Take Time Out to Mindfully Change Your Life
I know I’m supposed to be talking about food. But my ultimate focus as a health coach is less on food and more about how I can change your life so that food fits into it in a positive way. And that you have to change the inside and the outside will most likely follow. I say “most likely” because we just don’t know for sure. So the trick is to surrender to some sort of mindfulness technique, which makes change more possible. And then offer up the anxiety of not knowing to it.
In my practice, I find that I spend much of my session time talking about de-stressing and becoming more aware.

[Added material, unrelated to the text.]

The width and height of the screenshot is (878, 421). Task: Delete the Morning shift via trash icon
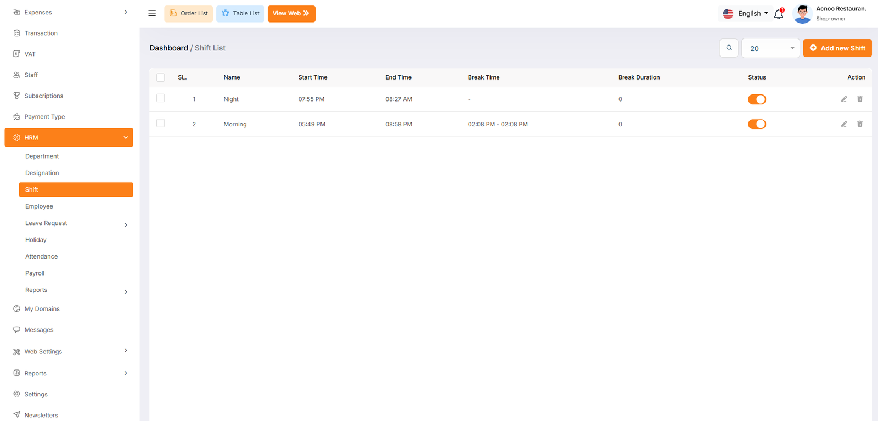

Because that’s the only way you change; you have to be mindful of what you do before it can become what you did. And, true to my penchant for synchronicity, I turned on the TV this early, early morning and happened upon an old movie, The Legend of Bagger Vance. It’s as much about golf as Field of Dreams is about baseball. In it, Will Smith’s guru character wisely says, “There’s a perfect shot out there trying to find each and every one of us. All we’ve got to do is get ourselves out of its way and let it choose us”.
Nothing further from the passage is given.